其之 code 为:
- // ericmelse
- * Load example file:
- sysuse nlsw88, clear
- * The distribution underlying the box plot for inspection:
- histogram wage, width(0.1) start(0) lc(navy%50) horizontal yla(, ang(h))
- histogram hours, width(0.1) start(0) lc(navy%50) vertical
- * Graph the box plots for inspection:
- graph box wage, marker(1, ms(oh) mc(navy%50)) yla(, ang(h))
- graph box hours, marker(1, ms(oh) mc(navy%50)) yla(, ang(h)) hor
- * Compute required data for Boxplot of Wage:
- gen maxX = 84 // boxplot x-scale position
- * The median and quartiles are easiest:
- egen med_w = median(wage) //
- egen upq_w = pctile(wage), p(75) //
- egen loq_w = pctile(wage), p(25) //
- egen mean_w = mean(wage) //
- * We could now get the IQR by subtraction, upq - loq, which would be more efficient,
- * but we will mention that it has its own egen function.
- egen iqr_w = iqr(wage) //,
- * For upper limits of whiskers:
- egen upper_w = max(min(wage, upq_w + 1.5 * iqr_w)) //,
- * For lower limits of whiskers:
- egen lower_w = min(max(wage, loq_w - 1.5 * iqr_w)) //,
- * Compute required data for Boxplot of Wage:
- gen maxY = 43 // boxplot y-scale position
- * The median and quartiles are easiest:
- egen med_h = median(hours) //
- egen upq_h = pctile(hours), p(75) //
- egen loq_h = pctile(hours), p(25) //
- egen mean_h = mean(hours) //
- * We could now get the IQR by subtraction, upq - loq, which would be more efficient,
- * but we will mention that it has its own egen function.

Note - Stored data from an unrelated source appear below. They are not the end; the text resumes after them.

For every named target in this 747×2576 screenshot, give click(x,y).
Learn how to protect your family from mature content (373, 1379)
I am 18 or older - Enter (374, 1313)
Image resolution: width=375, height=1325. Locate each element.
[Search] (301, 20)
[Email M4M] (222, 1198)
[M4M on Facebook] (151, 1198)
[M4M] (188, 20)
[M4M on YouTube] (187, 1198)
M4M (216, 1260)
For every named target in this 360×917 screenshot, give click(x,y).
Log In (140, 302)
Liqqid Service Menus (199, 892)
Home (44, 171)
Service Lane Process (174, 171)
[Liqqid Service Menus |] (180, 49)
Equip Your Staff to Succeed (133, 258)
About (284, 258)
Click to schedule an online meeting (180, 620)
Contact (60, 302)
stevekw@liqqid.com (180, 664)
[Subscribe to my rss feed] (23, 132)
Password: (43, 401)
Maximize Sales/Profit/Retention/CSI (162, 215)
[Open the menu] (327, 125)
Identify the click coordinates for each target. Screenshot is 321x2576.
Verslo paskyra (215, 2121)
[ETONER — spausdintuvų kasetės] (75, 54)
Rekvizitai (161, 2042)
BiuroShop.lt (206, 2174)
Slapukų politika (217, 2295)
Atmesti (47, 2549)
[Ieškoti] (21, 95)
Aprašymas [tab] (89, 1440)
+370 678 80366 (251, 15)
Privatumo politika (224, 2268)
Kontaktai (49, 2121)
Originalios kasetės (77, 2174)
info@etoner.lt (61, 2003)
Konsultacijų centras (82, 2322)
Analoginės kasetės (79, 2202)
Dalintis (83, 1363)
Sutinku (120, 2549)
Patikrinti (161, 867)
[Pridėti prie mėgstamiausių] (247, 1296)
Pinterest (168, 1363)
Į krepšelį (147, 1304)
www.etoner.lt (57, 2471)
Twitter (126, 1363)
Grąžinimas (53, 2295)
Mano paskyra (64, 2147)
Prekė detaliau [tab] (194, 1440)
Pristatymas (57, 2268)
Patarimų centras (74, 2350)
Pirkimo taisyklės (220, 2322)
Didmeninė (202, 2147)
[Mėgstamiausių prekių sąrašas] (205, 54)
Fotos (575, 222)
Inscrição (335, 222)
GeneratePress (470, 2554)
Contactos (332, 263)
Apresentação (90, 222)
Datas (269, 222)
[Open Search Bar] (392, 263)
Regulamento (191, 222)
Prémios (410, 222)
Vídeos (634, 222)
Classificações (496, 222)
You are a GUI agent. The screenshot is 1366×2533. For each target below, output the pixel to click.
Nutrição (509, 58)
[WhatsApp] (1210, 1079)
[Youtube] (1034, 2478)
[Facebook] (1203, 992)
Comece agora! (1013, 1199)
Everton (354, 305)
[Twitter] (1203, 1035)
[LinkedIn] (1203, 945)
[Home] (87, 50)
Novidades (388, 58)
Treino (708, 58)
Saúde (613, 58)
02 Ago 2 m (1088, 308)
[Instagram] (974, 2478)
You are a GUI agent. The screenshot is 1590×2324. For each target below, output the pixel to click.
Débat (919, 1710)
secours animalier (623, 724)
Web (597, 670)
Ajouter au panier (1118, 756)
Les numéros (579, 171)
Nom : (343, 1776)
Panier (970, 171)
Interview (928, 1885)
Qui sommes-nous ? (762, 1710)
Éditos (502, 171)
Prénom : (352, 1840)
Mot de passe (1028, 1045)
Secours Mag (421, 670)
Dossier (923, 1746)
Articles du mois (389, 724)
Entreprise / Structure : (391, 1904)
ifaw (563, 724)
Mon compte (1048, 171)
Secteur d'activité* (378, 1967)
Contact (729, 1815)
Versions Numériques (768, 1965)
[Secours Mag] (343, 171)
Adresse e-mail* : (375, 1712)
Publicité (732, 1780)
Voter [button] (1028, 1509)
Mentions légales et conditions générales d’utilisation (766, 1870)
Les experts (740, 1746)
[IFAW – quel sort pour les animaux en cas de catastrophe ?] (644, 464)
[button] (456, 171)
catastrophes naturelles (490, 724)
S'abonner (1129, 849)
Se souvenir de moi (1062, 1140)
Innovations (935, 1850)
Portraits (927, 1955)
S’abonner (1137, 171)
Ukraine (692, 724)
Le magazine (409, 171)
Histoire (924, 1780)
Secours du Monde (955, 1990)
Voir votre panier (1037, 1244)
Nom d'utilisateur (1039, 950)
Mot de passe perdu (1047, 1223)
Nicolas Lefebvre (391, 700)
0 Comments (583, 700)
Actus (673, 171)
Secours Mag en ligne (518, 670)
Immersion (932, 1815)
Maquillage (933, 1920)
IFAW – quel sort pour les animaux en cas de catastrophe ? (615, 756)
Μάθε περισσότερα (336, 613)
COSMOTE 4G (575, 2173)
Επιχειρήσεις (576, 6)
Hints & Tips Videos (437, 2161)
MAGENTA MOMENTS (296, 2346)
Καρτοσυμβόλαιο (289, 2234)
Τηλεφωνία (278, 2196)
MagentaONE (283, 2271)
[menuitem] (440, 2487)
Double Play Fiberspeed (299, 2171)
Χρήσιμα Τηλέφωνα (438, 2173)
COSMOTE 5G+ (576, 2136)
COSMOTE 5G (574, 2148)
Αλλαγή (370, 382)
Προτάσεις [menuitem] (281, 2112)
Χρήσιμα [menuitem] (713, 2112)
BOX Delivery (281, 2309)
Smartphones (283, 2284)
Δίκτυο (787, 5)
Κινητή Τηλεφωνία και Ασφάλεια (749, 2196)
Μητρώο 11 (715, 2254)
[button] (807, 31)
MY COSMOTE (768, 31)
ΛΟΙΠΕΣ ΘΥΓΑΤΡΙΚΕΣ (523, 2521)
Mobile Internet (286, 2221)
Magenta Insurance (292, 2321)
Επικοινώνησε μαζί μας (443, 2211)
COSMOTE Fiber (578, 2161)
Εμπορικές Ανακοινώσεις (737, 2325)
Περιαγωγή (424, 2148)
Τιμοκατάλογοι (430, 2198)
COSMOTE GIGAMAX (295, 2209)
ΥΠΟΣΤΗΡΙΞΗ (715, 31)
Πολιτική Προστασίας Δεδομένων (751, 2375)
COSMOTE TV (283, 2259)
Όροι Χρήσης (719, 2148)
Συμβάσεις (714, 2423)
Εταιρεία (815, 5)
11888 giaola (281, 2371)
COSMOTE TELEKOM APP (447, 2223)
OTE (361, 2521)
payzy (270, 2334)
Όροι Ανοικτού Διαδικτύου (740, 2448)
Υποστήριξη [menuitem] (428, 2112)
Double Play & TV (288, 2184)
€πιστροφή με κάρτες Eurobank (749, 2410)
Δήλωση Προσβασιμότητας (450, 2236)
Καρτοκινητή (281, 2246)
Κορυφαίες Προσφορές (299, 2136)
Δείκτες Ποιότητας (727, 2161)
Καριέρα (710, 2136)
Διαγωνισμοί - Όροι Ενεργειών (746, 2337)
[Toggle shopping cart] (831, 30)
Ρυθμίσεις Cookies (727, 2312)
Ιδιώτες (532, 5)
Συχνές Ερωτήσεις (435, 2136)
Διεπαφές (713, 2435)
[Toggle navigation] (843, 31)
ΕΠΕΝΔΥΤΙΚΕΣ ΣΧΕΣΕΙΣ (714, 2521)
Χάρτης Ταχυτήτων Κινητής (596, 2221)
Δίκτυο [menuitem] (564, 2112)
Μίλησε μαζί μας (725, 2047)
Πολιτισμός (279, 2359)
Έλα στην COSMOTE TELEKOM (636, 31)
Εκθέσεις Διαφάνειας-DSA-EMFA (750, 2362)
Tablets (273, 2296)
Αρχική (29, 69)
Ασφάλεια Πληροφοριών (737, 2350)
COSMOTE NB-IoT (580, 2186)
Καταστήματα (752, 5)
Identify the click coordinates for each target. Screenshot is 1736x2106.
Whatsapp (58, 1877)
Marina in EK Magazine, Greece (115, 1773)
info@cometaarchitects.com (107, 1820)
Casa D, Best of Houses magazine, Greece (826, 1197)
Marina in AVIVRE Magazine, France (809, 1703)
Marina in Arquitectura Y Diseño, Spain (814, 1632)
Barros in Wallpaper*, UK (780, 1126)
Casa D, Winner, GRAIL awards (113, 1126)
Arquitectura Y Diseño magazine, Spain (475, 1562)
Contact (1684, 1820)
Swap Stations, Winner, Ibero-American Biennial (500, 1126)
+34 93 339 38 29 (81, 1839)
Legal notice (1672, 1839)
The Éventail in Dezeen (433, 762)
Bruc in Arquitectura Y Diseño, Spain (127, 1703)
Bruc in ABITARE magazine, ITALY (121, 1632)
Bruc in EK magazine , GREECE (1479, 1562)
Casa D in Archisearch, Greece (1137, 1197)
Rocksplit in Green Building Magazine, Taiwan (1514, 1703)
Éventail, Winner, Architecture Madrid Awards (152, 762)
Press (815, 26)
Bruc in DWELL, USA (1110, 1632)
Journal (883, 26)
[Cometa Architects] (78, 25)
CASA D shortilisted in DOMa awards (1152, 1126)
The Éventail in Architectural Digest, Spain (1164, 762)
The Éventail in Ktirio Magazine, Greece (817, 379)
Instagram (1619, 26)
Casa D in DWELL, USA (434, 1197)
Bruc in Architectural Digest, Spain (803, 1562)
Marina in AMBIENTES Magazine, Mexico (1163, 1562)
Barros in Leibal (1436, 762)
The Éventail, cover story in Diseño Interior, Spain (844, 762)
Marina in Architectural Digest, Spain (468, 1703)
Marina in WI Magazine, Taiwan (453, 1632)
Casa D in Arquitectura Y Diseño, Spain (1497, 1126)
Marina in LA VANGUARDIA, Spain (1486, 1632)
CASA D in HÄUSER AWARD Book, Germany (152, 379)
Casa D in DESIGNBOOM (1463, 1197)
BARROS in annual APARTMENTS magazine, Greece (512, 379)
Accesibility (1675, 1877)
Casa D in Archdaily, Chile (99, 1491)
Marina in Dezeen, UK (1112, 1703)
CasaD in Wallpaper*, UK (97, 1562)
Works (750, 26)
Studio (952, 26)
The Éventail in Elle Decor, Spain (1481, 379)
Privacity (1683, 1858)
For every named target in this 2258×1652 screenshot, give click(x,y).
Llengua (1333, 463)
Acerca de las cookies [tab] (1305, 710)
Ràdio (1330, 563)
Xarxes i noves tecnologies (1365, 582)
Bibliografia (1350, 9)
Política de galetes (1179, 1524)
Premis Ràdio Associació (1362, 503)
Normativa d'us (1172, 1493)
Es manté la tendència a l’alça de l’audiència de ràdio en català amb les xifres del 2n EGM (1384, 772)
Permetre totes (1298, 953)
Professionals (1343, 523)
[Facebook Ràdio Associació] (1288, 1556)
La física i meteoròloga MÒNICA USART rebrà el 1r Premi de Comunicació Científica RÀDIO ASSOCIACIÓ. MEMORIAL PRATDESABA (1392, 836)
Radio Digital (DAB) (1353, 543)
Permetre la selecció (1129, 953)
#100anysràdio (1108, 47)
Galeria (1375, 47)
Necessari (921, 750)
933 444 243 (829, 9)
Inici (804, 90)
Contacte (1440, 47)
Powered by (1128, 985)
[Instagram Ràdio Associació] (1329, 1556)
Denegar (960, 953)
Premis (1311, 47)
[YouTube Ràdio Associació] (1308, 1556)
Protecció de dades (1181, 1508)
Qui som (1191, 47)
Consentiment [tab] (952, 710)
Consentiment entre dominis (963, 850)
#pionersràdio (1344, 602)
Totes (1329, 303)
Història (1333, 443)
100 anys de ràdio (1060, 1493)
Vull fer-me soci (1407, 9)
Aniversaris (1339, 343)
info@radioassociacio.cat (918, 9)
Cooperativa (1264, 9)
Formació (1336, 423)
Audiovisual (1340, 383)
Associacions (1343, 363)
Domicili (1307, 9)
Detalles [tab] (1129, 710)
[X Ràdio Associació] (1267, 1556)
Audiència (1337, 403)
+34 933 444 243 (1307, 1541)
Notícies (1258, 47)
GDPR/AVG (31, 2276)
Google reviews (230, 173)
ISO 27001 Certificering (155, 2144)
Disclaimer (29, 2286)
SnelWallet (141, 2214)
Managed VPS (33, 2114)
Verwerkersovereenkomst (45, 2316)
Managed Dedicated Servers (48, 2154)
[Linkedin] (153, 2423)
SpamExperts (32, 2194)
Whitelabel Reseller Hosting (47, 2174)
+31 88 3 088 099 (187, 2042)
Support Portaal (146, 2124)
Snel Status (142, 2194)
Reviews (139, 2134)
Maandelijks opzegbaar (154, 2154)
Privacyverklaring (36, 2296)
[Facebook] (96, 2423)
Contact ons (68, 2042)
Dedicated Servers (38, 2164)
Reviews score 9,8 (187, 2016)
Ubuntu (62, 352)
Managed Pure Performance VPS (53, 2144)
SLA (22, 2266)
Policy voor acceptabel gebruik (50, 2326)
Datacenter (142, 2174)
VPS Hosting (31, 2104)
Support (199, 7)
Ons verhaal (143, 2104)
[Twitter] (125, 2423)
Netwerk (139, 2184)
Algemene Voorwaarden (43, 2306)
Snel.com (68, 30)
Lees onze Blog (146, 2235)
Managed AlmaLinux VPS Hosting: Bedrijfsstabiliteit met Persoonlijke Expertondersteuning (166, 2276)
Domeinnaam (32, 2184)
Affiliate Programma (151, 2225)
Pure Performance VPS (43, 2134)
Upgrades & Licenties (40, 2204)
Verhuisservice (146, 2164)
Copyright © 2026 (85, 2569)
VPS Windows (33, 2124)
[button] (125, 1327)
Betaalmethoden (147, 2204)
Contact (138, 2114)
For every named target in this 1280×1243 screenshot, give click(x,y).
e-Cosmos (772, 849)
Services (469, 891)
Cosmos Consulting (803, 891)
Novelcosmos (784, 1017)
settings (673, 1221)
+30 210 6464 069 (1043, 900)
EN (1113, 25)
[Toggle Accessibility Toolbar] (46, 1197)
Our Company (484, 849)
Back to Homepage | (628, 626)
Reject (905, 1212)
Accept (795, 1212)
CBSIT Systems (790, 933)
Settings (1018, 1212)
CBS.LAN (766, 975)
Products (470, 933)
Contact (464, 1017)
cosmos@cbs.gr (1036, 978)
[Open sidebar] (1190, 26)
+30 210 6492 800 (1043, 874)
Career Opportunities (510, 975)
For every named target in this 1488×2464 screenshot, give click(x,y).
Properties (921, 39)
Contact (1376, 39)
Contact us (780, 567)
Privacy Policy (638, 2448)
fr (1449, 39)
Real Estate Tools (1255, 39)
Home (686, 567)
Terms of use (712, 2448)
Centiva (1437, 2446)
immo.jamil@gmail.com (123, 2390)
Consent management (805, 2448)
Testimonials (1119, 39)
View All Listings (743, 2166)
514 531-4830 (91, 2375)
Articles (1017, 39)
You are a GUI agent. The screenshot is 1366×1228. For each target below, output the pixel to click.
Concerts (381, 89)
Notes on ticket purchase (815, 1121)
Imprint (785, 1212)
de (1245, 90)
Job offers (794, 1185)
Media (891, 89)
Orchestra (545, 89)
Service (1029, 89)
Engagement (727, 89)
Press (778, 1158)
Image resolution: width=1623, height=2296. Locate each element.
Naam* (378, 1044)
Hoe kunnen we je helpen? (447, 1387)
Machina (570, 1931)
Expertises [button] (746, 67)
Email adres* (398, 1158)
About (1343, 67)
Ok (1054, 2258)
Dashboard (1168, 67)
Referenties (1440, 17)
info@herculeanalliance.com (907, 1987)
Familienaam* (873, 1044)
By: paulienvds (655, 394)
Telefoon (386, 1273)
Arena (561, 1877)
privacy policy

- egen iqr_h = iqr(hours) //,
- * For upper limits of whiskers:
- egen upper_h = max(min(hours, upq_h + 1.5 * iqr_h)) //,
- * For lower limits of whiskers:
- egen lower_h = min(max(hours, loq_h - 1.5 * iqr_h)) //,
- * Boxplots and scatterplot in the same figure:
- twoway /// Box plot of Wage
- (rbar med_w upq_w maxX, blc(navy) bfc(white) barw(1.7) ) ///
- (rbar med_w loq_w maxX, blc(navy) bfc(white) barw(1.7) ) ///
- (rspike upq_w upper_w maxX , blc(navy) ) ///
- (rspike loq_w lower_w maxX , blc(navy) ) ///
- (rcap upper_w upper_w maxX , blc(navy) msize(*1) ) ///
- (rcap lower_w lower_w maxX , blc(navy) msize(*1) ) ///
- (scatter mean_w maxX, pstyle(p1) ms(dh) msize(*1) mls(*.8) mlc(gs9) ) /// Diamond for mean
- (scatter wage maxX if !inrange(wage, lower_w, upper_w), ms(oh) mc(navy%20) legend(off)) /// Outliers
- (rbar med_h upq_h maxY, blc(navy) bfc(white) barw(1.3) hor) /// Box plot of Hours
- (rbar med_h loq_h maxY, blc(navy) bfc(white) barw(1.3) hor) ///
- (rspike upq_h upper_h maxY , blc(navy) hor) ///
- (rspike loq_h lower_h maxY , blc(navy) hor) ///
- (rcap upper_h upper_h maxY , blc(navy) msize(*1) hor) ///
- (rcap lower_h lower_h maxY , blc(navy) msize(*1) hor) ///
- (scatter maxY mean_h , pstyle(p1) ms(dh) msize(*1) mls(*.8) mlc(gs9) ) /// Diamond for mean
- (scatter maxY hours if !inrange(hours, lower_h, upper_h), ms(oh) mc(navy%20) legend(off)) /// Outliers
- (scatter wage hours, msymbol(oh) /// Scatter plot of Wage & Hours
- legend(off) xscale(range(-1 80)) ///
- mcolor(navy%50)) ///
- , ytitle(Hourly wage) /// General plot controls
- xtitle(Usual hours worked)
- * The above final code can be edited to modify the plot using the regular twoway options etc.